Wednesday, August 15, 2012

Progressive Tenses

Progressive tenses cause some confusion -- and because I recently ran across an example of this confusion, I thought it would make sense to talk about it. We'll talk about the example in a moment, but first let's review what a progressive tense is.

Progressive tenses indicate an action which occurs over a span of time -- an ongoing action. The action can span the past, the present, or the future. The verb is formed with an auxiliary that indicates the time period PLUS a present participle. It's always the present participle regardless of the time of the ongoing action.

I was talking on the phone when the doorbell rang.
I am talking on the phone when the doorbell rings.
I will be talking on the phone when the doorbell rings.

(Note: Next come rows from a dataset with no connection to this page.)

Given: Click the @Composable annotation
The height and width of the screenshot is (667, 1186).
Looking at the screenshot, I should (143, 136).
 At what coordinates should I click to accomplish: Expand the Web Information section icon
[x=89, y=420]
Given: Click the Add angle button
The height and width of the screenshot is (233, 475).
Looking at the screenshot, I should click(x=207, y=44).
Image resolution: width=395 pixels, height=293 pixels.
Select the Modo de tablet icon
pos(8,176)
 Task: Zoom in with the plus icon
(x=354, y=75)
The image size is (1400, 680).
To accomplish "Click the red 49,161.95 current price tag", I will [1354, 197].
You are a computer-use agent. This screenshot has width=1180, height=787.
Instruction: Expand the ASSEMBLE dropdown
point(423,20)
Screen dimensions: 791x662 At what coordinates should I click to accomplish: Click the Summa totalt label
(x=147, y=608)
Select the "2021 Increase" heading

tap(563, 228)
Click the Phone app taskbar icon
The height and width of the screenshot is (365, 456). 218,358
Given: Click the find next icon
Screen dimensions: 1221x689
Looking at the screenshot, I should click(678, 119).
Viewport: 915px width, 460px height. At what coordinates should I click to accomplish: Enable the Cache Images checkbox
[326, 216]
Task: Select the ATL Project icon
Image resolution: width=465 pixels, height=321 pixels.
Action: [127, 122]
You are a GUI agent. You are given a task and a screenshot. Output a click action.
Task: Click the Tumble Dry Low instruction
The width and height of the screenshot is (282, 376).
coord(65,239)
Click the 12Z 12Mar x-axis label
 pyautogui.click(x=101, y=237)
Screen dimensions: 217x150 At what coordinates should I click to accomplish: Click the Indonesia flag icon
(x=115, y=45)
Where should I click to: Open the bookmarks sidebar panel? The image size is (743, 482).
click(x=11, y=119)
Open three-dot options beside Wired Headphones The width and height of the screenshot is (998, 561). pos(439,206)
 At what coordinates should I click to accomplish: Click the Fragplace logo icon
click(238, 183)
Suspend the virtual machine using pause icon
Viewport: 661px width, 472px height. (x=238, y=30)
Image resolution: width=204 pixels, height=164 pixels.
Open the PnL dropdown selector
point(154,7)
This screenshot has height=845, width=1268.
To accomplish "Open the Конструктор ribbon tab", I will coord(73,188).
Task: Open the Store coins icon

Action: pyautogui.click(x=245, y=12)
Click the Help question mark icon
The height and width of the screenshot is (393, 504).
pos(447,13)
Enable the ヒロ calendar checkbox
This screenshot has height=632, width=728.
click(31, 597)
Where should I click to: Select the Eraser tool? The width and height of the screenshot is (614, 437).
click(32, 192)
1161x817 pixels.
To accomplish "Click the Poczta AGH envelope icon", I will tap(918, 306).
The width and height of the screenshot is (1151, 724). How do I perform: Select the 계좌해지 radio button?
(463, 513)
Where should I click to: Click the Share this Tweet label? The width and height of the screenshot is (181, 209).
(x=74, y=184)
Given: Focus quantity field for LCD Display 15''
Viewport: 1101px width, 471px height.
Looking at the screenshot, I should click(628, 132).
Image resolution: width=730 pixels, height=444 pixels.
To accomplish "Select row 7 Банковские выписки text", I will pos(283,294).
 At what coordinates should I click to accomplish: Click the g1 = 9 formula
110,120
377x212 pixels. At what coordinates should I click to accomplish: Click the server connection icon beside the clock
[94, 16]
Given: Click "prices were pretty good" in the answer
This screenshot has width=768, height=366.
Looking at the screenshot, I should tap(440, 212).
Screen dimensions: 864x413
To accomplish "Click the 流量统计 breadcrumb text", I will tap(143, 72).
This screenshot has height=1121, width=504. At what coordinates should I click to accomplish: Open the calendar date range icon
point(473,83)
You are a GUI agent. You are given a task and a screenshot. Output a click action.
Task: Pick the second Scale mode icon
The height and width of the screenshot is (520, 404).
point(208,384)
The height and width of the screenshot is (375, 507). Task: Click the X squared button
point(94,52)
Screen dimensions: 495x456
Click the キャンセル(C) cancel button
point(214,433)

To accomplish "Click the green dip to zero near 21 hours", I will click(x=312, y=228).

The bolded pieces are the progressive conjugations. We call these progressive because they denote an action in progress (get it? progress --> progressive), and they are usually used to indicate an ongoing event at the time of another non-ongoing event. The doorbell rings once, in one moment, unlike the talking which spans a spread of time.

Here's where people sometimes get into trouble with progressive tenses during sentence-level edits.

I was talking on the phone when the doorbell rang.
I was on the phone talking when the doorbell rang.

Notice that in the second sentence, we've moved the prepositional phrase (on the phone) between the auxiliary (was) and the present participle (talking). This doesn't change the fact that this is a past progressive verb -- the verb has just been cleaved by that phrase.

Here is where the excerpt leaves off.